Posted 27 December 2009 - 09:05 AM
I went to doctors for at least 2 years before being diagnosed with the CREST form of scleroderma and fibromyalgia. That was about 20 years ago. I have been very blessed that the scleroderma has progressed slowly. About 3 years ago I had bilateral knee replacement (fun---Not!). The doctor told me there was a 1% chance of nerve damage during surgery. Guess what?! I was the 1%. I have a misfired nerve in the right foot leg which is called reflex sympathetic dystrophy or RSD. My big toe now sits on top of the toe beside it. I have a hard time finding shoes that have a wide toe box. My esophagus has been dilated twice so far. My lungs have only minor damage. As I stated in another post the biggest problem I am having now is diarrhea. Hoping to get that straigtened out soon. Oh, almost forgot, I also have restless legs really bad. Another thing I am having a problem with is sores on my nose and ear lobes. I do not know what is causing them but wondered if anyone else has ever had this problem. They start out as painful hard spots. Then they puff up and are filled with what looks like water. I end up busting them because of the pain and then they turn into ugly scars Help!!
Posted 27 December 2009 - 10:35 AM
20 years with sclero is testament to your resilience and determination! Sorry about being in the 1% that's an even lower percentage (I think) than that of having sclero!
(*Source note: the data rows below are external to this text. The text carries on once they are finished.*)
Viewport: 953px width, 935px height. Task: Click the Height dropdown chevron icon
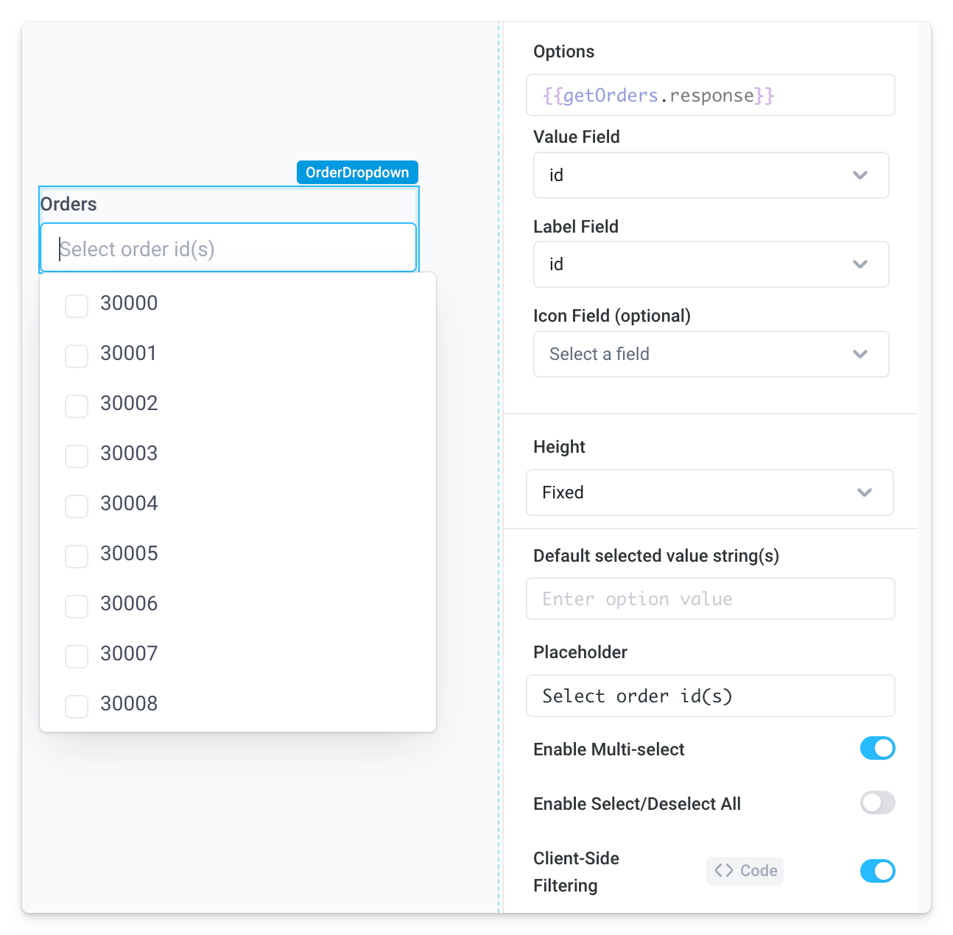[865, 493]
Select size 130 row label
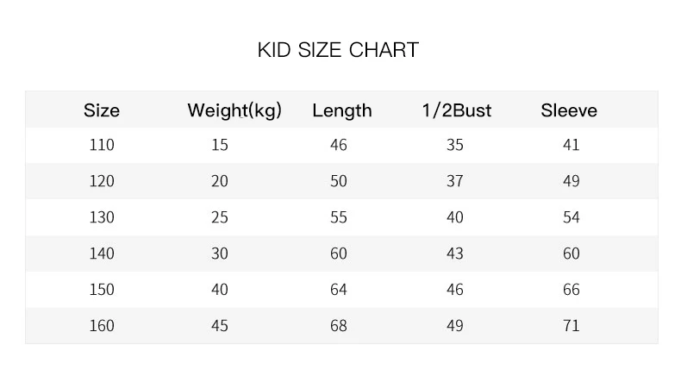The height and width of the screenshot is (376, 681). coord(102,217)
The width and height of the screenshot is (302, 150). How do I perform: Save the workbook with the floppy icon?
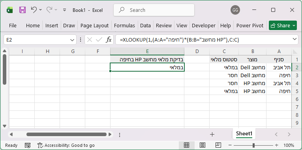point(23,10)
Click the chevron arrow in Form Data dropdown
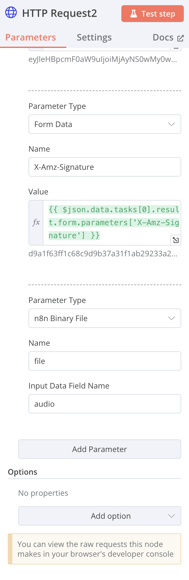The image size is (189, 580). [x=172, y=124]
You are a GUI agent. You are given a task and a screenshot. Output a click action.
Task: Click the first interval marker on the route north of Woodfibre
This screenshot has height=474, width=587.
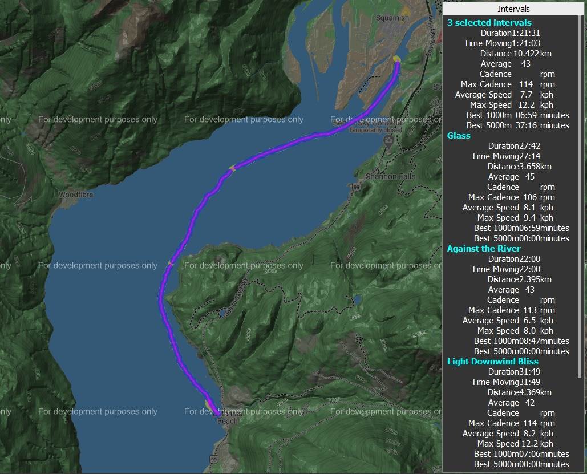[232, 168]
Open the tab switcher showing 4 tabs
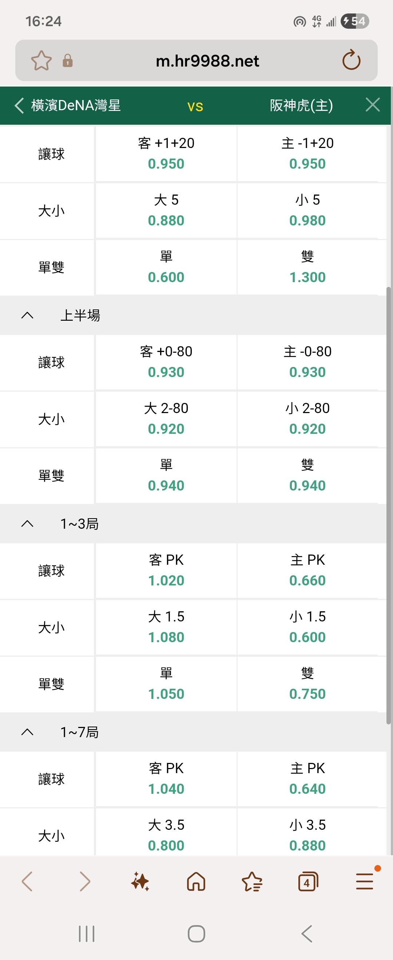The height and width of the screenshot is (960, 393). 308,882
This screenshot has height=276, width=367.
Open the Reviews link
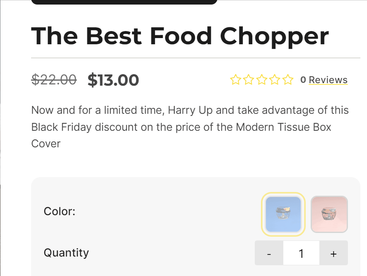click(x=328, y=80)
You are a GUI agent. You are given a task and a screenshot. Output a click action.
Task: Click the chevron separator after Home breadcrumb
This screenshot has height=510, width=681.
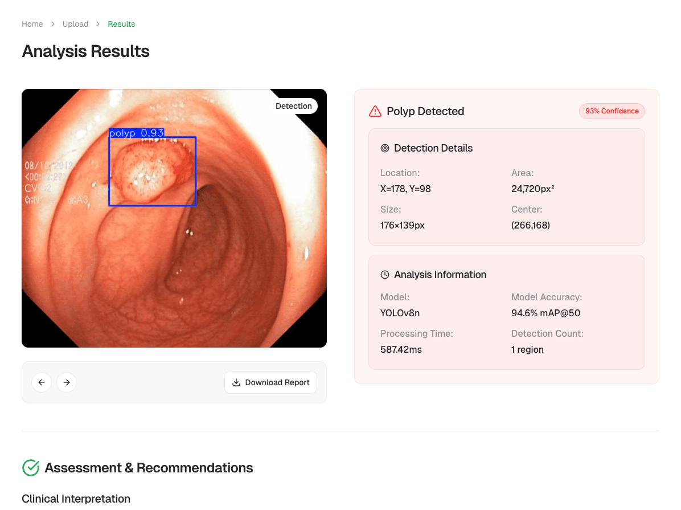(52, 24)
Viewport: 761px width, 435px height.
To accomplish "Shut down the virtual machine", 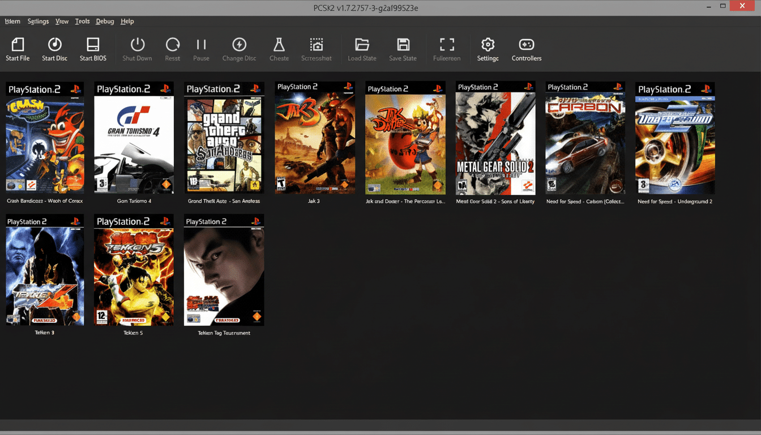I will point(137,48).
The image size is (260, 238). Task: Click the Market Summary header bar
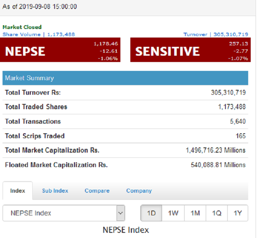(126, 78)
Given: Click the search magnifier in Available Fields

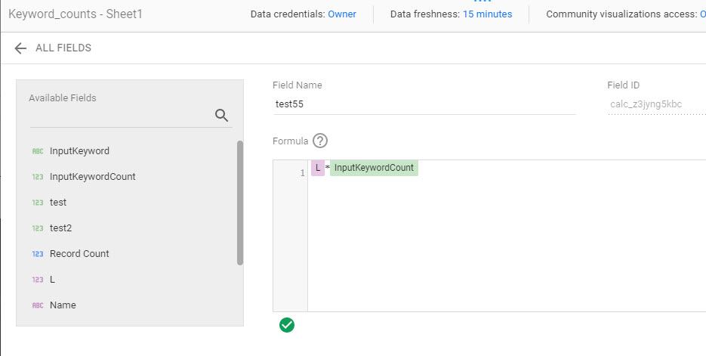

Now I am going to hazard a guess as to what the lumps are on your nose and ears, could they be calcinosis? If you have a look at our page on calcinosis you'll see that it's mostly associated with CREST (it's what the C stands for) and can occur almost anywhere on the body. Do bear in mind though that I am a non medical layperson and you really need to get a definitive answer from your doctor(s).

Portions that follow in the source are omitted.